THE DATA:

---------------

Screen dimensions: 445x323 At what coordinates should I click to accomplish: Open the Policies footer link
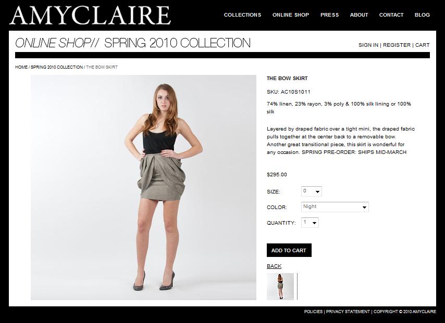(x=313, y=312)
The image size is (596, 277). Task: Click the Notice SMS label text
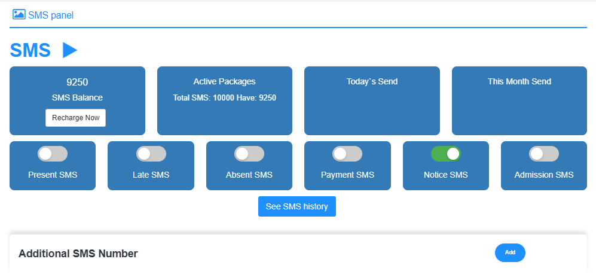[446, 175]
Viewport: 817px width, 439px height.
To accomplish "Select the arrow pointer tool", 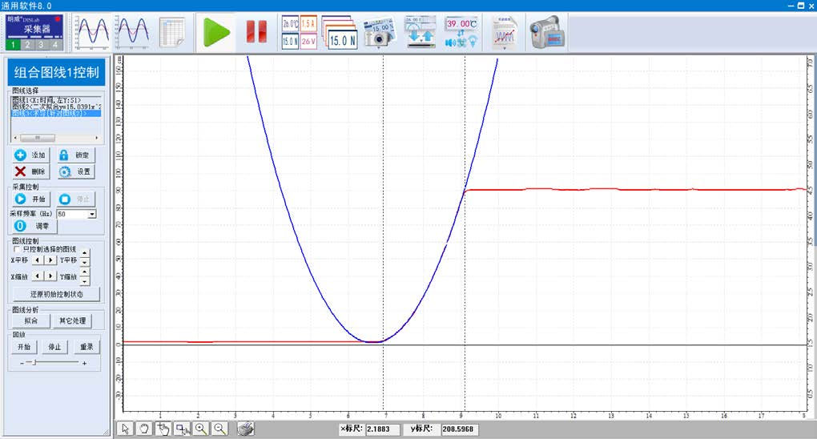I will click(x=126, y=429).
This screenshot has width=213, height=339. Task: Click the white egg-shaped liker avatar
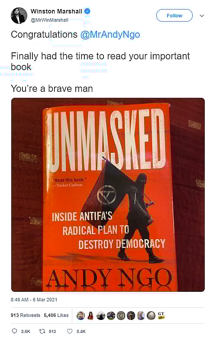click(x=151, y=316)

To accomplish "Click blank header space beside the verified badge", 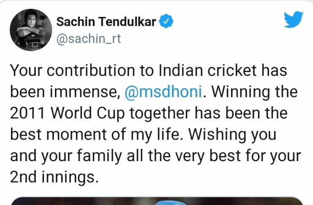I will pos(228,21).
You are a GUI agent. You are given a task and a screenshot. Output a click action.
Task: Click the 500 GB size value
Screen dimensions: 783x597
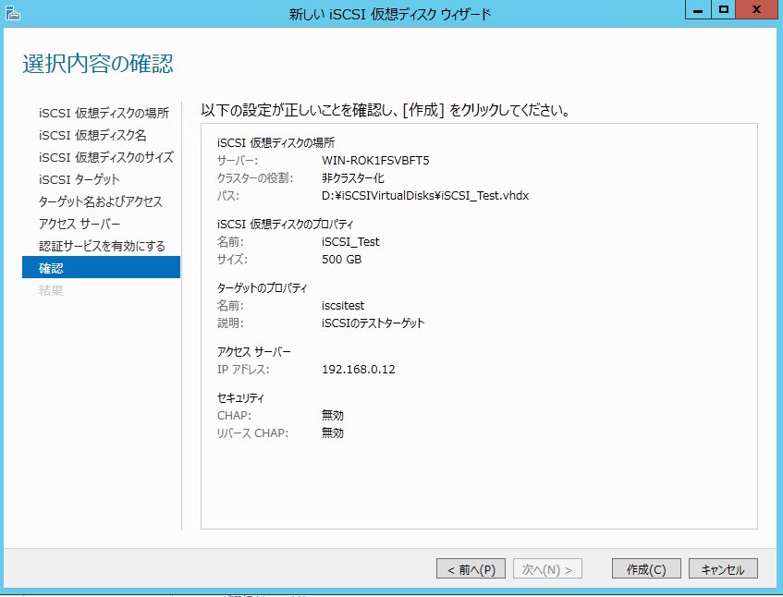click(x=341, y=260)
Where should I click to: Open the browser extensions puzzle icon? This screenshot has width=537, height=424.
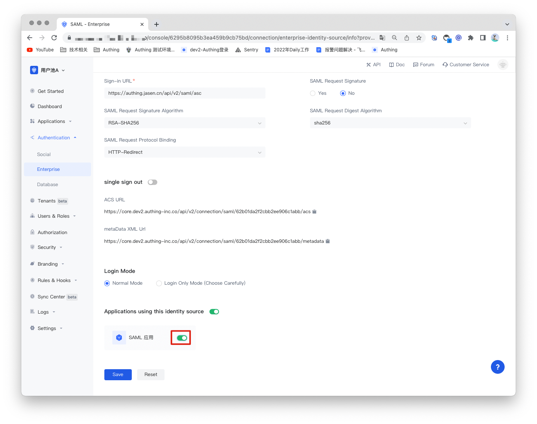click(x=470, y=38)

---------------

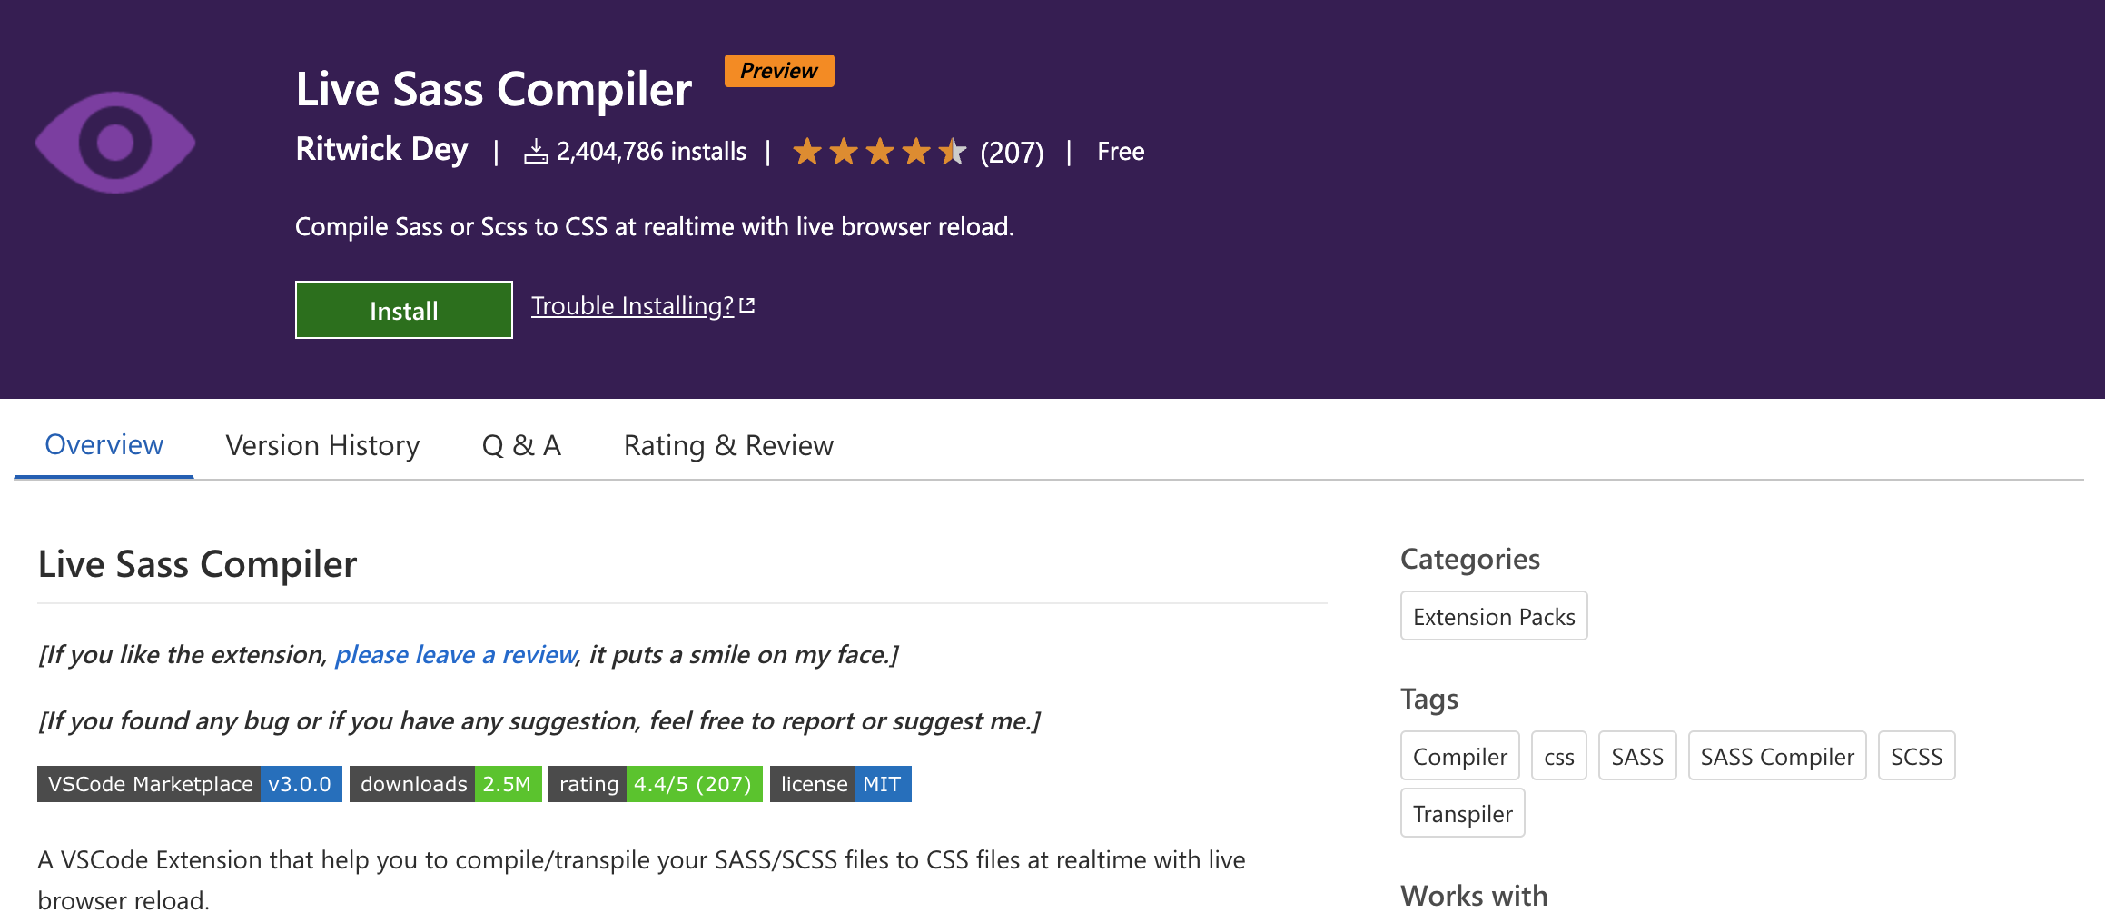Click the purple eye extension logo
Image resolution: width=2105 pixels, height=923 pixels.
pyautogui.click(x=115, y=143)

---------------

TASK OBJECTIVE:
Beginning with the line that contains "Screen dimensions: 445x323", write out the lines of the material above exactly, and end with the line that contains "Viewport: 817px width, 439px height.". Omit the pictures.

RESULT OF THIS TASK:
Screen dimensions: 445x323 At what coordinates should I click to accomplish: Open the Policies footer link
(x=313, y=312)
The image size is (596, 277). Task: Click the Notice SMS label text
[446, 175]
Viewport: 817px width, 439px height.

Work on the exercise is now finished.